トラックでより多くの効果が表れたことについて、DeNA オートモーティブ事業本部 スマートドライビング部の川上裕幸部長は、「DRIVE CHARTの指摘によって車間距離不足が改善され、トラックで発生率が多い追突事故が0件になったことが大幅な事故率改善につながった」と分析。

<日立物流 スマートロジスティクス推進部の舘内部長>

日立物流 スマートロジスティクス推進部の舘内部長

実験に参加した日立物流 ロジスティクスソリューション開発本部 スマートロジスティクス推進部の舘内直部長は、「自社で運用中の『スマート安全運行管理システム(SSCV)』にDRIVE CHARTを取り入れている。実証実験では、複数の営業所でトラックに取り付けて効果を検証し、大きな成果を得られた。DRIVE CHARTは他のドラレコと比較して異常を検知して動画に切り取る精度が非常に高く、現場からもドライバーと運行管理者の振り返りが非常に効率的になったという声が出ている」と、導入による効果を評価した。

なお、DRIVE CHARTでは、専用車載器のカメラなどから集積した交通環境ビッグデータを、自治体や警察などと連携して道路の保全・道路管理・防犯・防災など社会全体の交通環境改善に役立てる方針だ。

<DeNAの中島常務>

DeNAの中島常務

DeNAの中島宏常務は、「DRIVE CHARTは、物流事業者やタクシー事業者の声を反映させ、それにAIでどうアプローチするかを念頭に開発を進めてきた。名前の由来は、人の行動を変えることによって交通事故を削減するという思いを込めて『Change』『Human』『Action』『Reduce』『Traffic Accident』の頭文字をとったもの。また、CHARTには『海図』という意味もあり、このサービスを安全の道しるべにして交通安全の社会問題に立ち向かいたいという思いも込めた」と説明。
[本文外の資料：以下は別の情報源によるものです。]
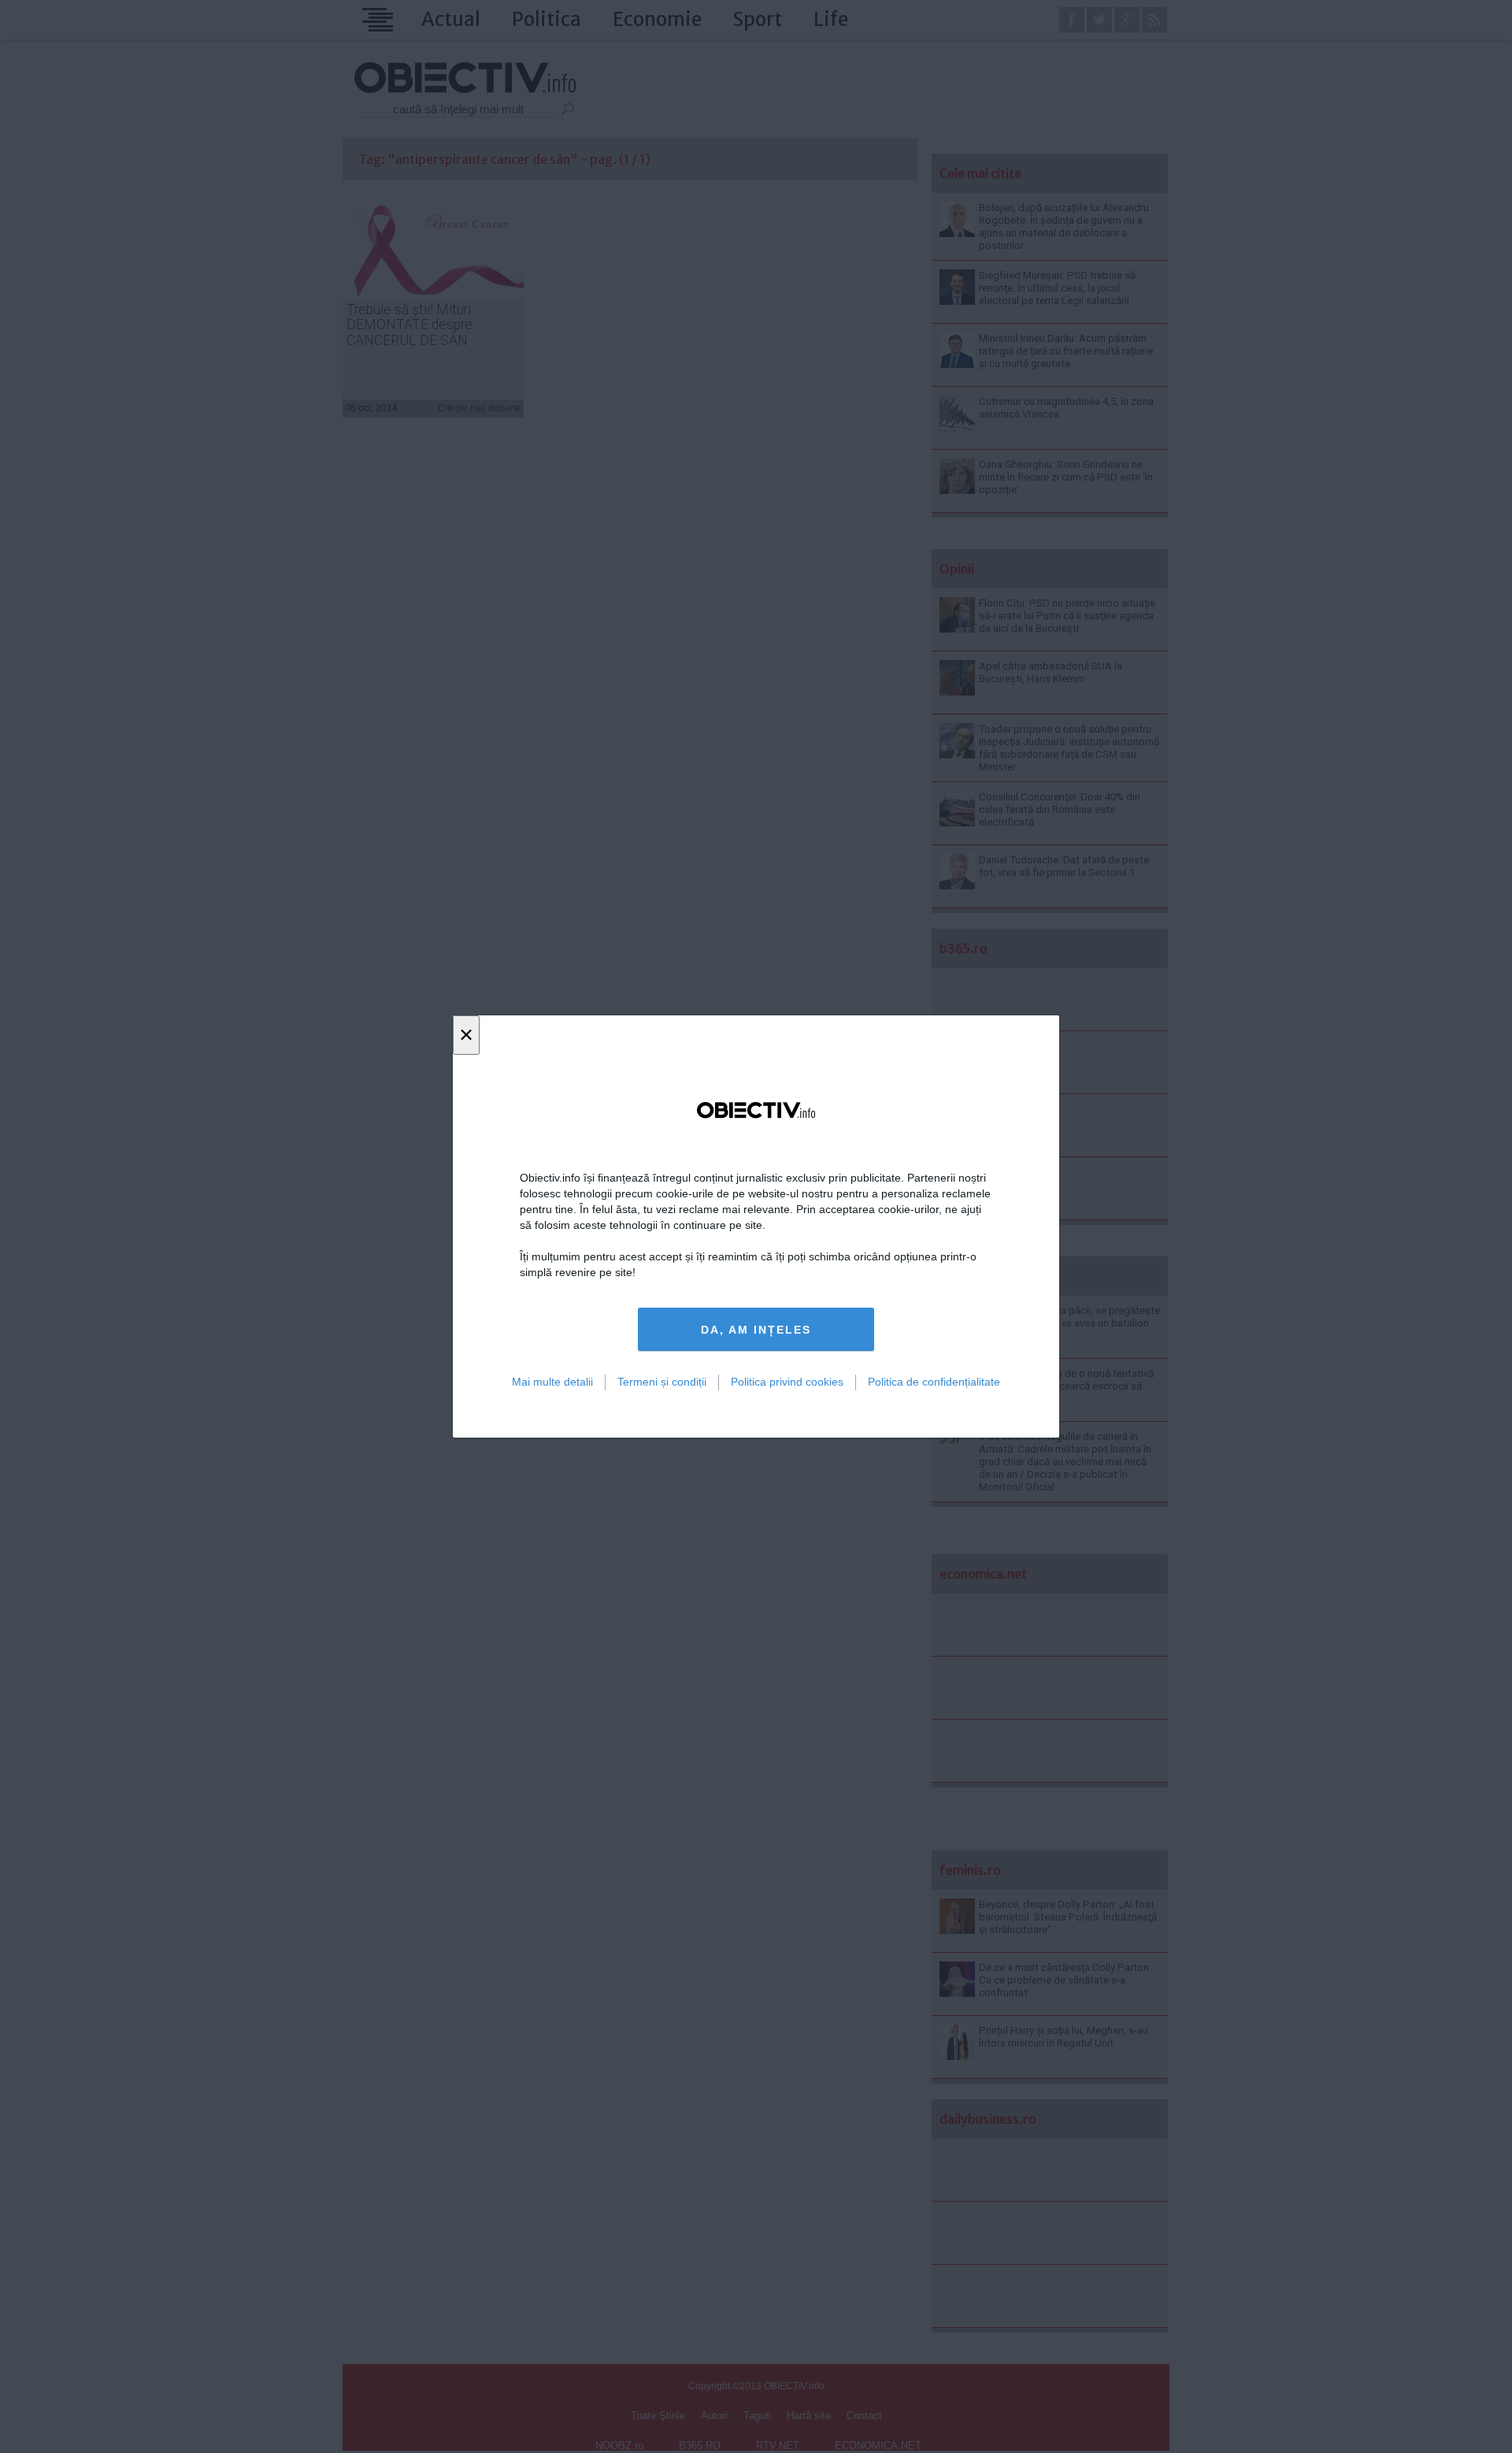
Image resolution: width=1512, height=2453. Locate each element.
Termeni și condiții (661, 1381)
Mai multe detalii (552, 1381)
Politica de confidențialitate (934, 1381)
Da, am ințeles (756, 1329)
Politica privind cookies (787, 1381)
また、今後については「商用車以外にもレンタカーやシェアカー、さらには一般的なマイカーにもサービスを拡大していく予定で、将来は高齢者の免許返納のタイミングをDRIVE CHARTが推奨してくれる日が来るかもしれない。今後もオートモーティブ事業本部ではインターネットとAIを用いたサービス提供を通じて、日本の旧態依然とした交通を仕組みそのものからアップデートしていく」と語った。